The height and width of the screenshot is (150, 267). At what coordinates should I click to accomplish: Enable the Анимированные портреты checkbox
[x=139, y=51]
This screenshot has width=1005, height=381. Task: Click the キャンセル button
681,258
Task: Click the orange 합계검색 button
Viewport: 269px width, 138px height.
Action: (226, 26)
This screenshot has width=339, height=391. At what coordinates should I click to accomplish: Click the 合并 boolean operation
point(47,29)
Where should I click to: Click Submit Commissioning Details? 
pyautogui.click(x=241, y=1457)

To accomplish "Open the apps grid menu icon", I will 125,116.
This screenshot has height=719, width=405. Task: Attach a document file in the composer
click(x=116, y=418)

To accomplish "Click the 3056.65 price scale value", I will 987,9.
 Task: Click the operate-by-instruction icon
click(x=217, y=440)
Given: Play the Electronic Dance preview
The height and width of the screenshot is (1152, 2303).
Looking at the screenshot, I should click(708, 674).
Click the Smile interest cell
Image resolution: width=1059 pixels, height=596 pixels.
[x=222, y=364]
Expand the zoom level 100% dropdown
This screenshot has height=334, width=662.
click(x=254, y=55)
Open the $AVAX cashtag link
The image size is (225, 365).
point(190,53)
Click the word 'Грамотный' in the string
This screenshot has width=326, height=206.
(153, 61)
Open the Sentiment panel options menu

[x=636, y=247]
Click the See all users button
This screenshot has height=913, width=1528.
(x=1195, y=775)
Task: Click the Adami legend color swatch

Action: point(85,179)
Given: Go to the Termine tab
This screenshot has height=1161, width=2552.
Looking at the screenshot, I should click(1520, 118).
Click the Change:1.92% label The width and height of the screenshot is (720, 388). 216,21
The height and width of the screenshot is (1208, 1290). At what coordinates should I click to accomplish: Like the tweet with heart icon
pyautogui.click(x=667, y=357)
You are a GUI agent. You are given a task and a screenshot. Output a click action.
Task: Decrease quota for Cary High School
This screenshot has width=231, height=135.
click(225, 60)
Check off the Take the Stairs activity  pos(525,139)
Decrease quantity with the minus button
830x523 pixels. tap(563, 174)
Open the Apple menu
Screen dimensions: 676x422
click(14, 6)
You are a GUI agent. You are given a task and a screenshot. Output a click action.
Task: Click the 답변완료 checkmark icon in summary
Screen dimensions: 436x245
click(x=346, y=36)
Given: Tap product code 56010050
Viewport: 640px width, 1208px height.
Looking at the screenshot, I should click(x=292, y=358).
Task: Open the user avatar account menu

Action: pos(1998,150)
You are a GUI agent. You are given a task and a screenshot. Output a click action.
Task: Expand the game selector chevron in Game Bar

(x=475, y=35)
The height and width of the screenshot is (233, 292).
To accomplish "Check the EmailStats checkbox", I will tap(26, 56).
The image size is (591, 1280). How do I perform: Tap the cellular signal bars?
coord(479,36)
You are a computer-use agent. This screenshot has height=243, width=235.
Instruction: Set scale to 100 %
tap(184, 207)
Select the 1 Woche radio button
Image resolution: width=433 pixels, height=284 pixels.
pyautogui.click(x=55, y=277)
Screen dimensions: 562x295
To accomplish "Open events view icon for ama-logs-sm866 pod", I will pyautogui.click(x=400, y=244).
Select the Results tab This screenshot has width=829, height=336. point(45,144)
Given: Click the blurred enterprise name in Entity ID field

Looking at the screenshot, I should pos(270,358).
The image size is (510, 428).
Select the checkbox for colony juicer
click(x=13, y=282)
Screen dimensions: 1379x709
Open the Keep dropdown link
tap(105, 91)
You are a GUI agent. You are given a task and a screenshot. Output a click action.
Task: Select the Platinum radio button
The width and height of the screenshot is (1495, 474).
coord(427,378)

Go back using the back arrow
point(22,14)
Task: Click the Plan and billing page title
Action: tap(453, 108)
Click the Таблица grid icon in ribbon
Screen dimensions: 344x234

•••••

Copy every line of the records above without changing anything.

The height and width of the screenshot is (150, 267). At what coordinates should I click to accomplish: Enable the Анимированные портреты checkbox
[x=139, y=51]
This screenshot has width=1005, height=381. Task: Click the キャンセル button
681,258
Task: Click the orange 합계검색 button
Viewport: 269px width, 138px height.
Action: (226, 26)
This screenshot has width=339, height=391. At what coordinates should I click to accomplish: Click the 合并 boolean operation
point(47,29)
Where should I click to: Click Submit Commissioning Details? 
pyautogui.click(x=241, y=1457)

To accomplish "Open the apps grid menu icon", I will 125,116.
This screenshot has height=719, width=405. Task: Attach a document file in the composer
click(x=116, y=418)

To accomplish "Click the 3056.65 price scale value", I will 987,9.
 Task: Click the operate-by-instruction icon
click(x=217, y=440)
Given: Play the Electronic Dance preview
The height and width of the screenshot is (1152, 2303).
Looking at the screenshot, I should click(708, 674).
Click the Smile interest cell
Image resolution: width=1059 pixels, height=596 pixels.
[x=222, y=364]
Expand the zoom level 100% dropdown
This screenshot has height=334, width=662.
click(x=254, y=55)
Open the $AVAX cashtag link
The image size is (225, 365).
point(190,53)
Click the word 'Грамотный' in the string
This screenshot has width=326, height=206.
(153, 61)
Open the Sentiment panel options menu

[x=636, y=247]
Click the See all users button
This screenshot has height=913, width=1528.
(x=1195, y=775)
Task: Click the Adami legend color swatch

Action: point(85,179)
Given: Go to the Termine tab
This screenshot has height=1161, width=2552.
Looking at the screenshot, I should click(1520, 118).
Click the Change:1.92% label The width and height of the screenshot is (720, 388). 216,21
The height and width of the screenshot is (1208, 1290). At what coordinates should I click to accomplish: Like the tweet with heart icon
pyautogui.click(x=667, y=357)
You are a GUI agent. You are given a task and a screenshot. Output a click action.
Task: Decrease quota for Cary High School
This screenshot has width=231, height=135.
click(225, 60)
Check off the Take the Stairs activity  pos(525,139)
Decrease quantity with the minus button
830x523 pixels. tap(563, 174)
Open the Apple menu
Screen dimensions: 676x422
click(14, 6)
You are a GUI agent. You are given a task and a screenshot. Output a click action.
Task: Click the 답변완료 checkmark icon in summary
Screen dimensions: 436x245
click(x=346, y=36)
Given: Tap product code 56010050
Viewport: 640px width, 1208px height.
Looking at the screenshot, I should click(x=292, y=358).
Task: Open the user avatar account menu

Action: pos(1998,150)
You are a GUI agent. You are given a task and a screenshot. Output a click action.
Task: Expand the game selector chevron in Game Bar

(x=475, y=35)
The height and width of the screenshot is (233, 292).
To accomplish "Check the EmailStats checkbox", I will tap(26, 56).
The image size is (591, 1280). How do I perform: Tap the cellular signal bars?
coord(479,36)
You are a computer-use agent. This screenshot has height=243, width=235.
Instruction: Set scale to 100 %
tap(184, 207)
Select the 1 Woche radio button
Image resolution: width=433 pixels, height=284 pixels.
pyautogui.click(x=55, y=277)
Screen dimensions: 562x295
To accomplish "Open events view icon for ama-logs-sm866 pod", I will pyautogui.click(x=400, y=244).
Select the Results tab This screenshot has width=829, height=336. point(45,144)
Given: Click the blurred enterprise name in Entity ID field

Looking at the screenshot, I should pos(270,358).
The image size is (510, 428).
Select the checkbox for colony juicer
click(x=13, y=282)
Screen dimensions: 1379x709
Open the Keep dropdown link
tap(105, 91)
You are a GUI agent. You are given a task and a screenshot. Output a click action.
Task: Select the Platinum radio button
The width and height of the screenshot is (1495, 474).
coord(427,378)

Go back using the back arrow
point(22,14)
Task: Click the Plan and billing page title
Action: tap(453, 108)
Click the Таблица grid icon in ribbon
Screen dimensions: 344x234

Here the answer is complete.